--- START Dataset extract ---
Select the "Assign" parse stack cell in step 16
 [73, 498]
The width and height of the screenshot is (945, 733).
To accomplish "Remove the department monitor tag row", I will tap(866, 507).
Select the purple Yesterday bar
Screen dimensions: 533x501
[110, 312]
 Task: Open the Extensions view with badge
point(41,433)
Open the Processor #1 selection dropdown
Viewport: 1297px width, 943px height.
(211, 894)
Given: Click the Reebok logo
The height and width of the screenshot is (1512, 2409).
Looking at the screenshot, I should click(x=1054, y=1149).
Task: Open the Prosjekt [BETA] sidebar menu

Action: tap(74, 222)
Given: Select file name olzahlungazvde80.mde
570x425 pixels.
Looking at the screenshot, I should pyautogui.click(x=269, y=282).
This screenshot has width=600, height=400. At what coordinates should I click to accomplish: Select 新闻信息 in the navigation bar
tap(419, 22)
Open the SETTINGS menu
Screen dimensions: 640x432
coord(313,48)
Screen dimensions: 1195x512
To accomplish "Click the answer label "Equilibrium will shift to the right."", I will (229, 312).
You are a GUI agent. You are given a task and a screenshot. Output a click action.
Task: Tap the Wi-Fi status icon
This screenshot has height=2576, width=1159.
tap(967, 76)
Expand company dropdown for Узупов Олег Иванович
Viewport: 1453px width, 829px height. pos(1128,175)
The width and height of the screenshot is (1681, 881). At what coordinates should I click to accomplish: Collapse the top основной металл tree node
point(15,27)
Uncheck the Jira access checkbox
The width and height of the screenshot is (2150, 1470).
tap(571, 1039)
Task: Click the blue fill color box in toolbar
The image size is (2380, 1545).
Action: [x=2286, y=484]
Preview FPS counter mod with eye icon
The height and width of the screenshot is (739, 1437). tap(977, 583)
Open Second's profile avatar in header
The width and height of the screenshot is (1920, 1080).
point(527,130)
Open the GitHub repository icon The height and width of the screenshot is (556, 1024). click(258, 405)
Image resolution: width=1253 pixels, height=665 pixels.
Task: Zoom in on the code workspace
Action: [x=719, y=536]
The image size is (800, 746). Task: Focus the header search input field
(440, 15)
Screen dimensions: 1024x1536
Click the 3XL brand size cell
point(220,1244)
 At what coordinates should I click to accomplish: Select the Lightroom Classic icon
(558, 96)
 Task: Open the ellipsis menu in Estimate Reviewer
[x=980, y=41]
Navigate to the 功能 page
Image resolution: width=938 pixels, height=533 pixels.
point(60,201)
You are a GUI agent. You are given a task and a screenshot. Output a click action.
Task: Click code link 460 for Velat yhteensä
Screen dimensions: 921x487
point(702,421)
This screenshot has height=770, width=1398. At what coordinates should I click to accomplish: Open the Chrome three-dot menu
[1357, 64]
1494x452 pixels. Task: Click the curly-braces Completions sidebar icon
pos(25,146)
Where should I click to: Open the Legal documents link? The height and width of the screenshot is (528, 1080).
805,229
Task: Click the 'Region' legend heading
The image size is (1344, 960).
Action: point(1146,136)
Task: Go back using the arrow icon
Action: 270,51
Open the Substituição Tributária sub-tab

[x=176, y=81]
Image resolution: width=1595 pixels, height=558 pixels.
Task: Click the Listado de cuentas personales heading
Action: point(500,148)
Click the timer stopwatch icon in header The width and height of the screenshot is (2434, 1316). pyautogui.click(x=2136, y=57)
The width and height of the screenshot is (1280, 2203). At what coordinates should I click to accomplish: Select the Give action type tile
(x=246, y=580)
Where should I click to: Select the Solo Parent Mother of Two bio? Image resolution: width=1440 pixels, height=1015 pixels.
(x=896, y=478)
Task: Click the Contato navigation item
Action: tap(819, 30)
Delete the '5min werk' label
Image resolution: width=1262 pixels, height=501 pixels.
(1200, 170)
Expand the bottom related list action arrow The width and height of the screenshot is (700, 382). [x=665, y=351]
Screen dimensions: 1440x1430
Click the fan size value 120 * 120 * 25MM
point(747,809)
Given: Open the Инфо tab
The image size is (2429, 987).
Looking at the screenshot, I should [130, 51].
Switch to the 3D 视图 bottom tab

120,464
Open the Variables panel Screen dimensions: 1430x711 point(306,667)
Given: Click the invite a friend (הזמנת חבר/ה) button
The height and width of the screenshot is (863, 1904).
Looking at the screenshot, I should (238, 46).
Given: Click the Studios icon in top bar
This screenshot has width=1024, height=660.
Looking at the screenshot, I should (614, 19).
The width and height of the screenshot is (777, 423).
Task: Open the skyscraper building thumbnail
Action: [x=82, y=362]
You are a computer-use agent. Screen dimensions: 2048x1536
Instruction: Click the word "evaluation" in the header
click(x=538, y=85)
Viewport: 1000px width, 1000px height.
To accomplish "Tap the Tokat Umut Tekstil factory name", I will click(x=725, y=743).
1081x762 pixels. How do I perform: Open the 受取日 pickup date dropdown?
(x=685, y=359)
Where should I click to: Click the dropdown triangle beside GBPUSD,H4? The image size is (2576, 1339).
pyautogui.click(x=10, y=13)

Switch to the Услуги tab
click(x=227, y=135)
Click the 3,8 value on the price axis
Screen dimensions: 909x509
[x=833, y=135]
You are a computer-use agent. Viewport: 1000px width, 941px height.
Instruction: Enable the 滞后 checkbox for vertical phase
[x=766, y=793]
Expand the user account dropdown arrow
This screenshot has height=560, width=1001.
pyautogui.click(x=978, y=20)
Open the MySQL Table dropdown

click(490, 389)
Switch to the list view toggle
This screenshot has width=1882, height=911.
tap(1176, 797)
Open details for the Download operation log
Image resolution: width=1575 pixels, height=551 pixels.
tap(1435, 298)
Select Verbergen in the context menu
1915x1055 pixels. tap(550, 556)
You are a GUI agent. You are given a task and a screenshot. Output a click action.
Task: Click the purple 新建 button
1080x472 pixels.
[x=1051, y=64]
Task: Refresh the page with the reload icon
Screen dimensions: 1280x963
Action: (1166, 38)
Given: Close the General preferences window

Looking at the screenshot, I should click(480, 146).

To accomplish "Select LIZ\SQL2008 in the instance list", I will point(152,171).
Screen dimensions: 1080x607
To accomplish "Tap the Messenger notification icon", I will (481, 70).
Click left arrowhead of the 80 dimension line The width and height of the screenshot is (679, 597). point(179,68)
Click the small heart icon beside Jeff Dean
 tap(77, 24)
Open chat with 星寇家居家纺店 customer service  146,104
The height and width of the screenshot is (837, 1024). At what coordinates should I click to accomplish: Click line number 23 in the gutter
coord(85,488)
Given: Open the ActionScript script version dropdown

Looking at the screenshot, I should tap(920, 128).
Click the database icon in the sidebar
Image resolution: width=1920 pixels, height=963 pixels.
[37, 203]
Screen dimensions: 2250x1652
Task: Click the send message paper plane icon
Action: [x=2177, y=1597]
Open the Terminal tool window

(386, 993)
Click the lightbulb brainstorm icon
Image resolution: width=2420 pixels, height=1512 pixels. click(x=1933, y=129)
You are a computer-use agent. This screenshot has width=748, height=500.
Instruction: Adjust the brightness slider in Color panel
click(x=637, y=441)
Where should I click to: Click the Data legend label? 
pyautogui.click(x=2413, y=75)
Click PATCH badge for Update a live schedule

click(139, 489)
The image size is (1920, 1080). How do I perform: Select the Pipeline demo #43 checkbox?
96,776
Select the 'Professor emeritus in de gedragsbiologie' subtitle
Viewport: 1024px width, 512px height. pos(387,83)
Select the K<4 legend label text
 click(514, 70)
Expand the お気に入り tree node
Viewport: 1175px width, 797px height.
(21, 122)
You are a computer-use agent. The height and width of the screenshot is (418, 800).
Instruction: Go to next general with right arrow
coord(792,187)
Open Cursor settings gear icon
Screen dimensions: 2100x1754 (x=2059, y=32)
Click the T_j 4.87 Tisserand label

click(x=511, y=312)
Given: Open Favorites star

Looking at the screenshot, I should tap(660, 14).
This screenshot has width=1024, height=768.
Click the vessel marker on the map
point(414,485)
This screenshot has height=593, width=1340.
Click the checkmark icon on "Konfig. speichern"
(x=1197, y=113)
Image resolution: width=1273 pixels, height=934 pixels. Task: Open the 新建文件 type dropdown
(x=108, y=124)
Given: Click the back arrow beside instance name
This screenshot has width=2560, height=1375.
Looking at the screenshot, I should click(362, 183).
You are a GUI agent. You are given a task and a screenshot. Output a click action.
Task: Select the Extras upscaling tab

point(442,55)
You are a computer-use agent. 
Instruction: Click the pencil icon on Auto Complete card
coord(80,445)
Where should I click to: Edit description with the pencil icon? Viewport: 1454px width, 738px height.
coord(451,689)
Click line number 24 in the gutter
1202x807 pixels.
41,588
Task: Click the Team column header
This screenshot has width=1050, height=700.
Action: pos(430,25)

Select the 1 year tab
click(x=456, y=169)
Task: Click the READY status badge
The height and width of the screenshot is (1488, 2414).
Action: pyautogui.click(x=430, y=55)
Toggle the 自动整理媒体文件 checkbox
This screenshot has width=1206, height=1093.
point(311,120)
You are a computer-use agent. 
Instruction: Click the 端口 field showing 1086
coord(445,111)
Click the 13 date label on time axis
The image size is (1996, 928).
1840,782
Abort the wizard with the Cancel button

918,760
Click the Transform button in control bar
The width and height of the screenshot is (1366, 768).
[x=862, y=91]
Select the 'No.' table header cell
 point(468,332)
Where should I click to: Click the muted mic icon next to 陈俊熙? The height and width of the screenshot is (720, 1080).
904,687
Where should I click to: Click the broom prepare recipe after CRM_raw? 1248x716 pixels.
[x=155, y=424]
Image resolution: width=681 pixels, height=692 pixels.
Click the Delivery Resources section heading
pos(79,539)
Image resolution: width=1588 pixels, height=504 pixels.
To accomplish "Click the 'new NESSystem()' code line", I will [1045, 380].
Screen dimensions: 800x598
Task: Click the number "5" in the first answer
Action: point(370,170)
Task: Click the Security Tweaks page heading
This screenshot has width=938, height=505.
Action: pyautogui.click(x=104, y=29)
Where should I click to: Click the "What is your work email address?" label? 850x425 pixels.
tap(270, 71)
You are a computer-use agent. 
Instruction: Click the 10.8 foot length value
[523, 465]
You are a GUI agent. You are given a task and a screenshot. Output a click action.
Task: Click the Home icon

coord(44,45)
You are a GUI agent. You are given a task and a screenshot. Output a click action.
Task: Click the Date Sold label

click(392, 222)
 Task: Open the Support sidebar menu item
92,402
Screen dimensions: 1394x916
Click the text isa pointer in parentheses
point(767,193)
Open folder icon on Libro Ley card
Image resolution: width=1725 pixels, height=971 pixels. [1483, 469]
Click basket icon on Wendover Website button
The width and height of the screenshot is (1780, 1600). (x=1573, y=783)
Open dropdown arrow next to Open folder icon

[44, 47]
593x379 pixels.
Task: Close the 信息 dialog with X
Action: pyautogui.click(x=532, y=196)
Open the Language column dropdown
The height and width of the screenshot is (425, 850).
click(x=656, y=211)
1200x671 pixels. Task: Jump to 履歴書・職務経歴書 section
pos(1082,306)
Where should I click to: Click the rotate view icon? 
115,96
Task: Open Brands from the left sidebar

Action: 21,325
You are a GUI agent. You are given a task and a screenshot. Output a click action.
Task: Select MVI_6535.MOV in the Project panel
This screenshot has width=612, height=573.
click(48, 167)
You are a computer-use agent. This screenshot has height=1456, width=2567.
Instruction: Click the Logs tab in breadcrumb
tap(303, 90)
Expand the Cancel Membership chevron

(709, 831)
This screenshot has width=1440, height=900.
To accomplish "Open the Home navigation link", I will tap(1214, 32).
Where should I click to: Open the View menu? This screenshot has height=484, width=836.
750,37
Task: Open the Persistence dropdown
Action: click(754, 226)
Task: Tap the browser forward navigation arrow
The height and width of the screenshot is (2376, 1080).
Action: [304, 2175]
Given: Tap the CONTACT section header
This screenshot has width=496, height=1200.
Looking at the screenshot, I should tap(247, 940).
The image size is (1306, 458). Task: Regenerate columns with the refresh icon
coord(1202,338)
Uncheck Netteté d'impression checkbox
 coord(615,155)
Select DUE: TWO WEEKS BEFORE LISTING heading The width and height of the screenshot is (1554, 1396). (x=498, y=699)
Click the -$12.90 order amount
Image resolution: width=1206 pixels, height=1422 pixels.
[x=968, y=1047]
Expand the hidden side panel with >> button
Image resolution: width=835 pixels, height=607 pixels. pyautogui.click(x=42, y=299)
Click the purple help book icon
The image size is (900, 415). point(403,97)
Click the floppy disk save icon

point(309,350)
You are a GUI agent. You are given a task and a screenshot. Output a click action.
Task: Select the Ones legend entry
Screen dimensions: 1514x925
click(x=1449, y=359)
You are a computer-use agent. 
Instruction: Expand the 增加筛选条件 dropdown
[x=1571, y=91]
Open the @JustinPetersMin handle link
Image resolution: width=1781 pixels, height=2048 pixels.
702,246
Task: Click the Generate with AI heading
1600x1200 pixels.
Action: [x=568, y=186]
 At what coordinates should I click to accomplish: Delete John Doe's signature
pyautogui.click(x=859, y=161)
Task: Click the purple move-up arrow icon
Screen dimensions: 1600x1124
--- END Dataset extract ---
#### [Work to be completed]
Which lines above contain the string "Expand", with uppercase and lowercase treated as different? Report each such line in full.

#### [Solution to this exercise]
Expand company dropdown for Узупов Олег Иванович
Expand the bottom related list action arrow The width and height of the screenshot is (700, 382). [x=665, y=351]
Expand the user account dropdown arrow
Expand the お気に入り tree node
Expand the Cancel Membership chevron
Expand the hidden side panel with >> button
Instruction: Expand the 增加筛选条件 dropdown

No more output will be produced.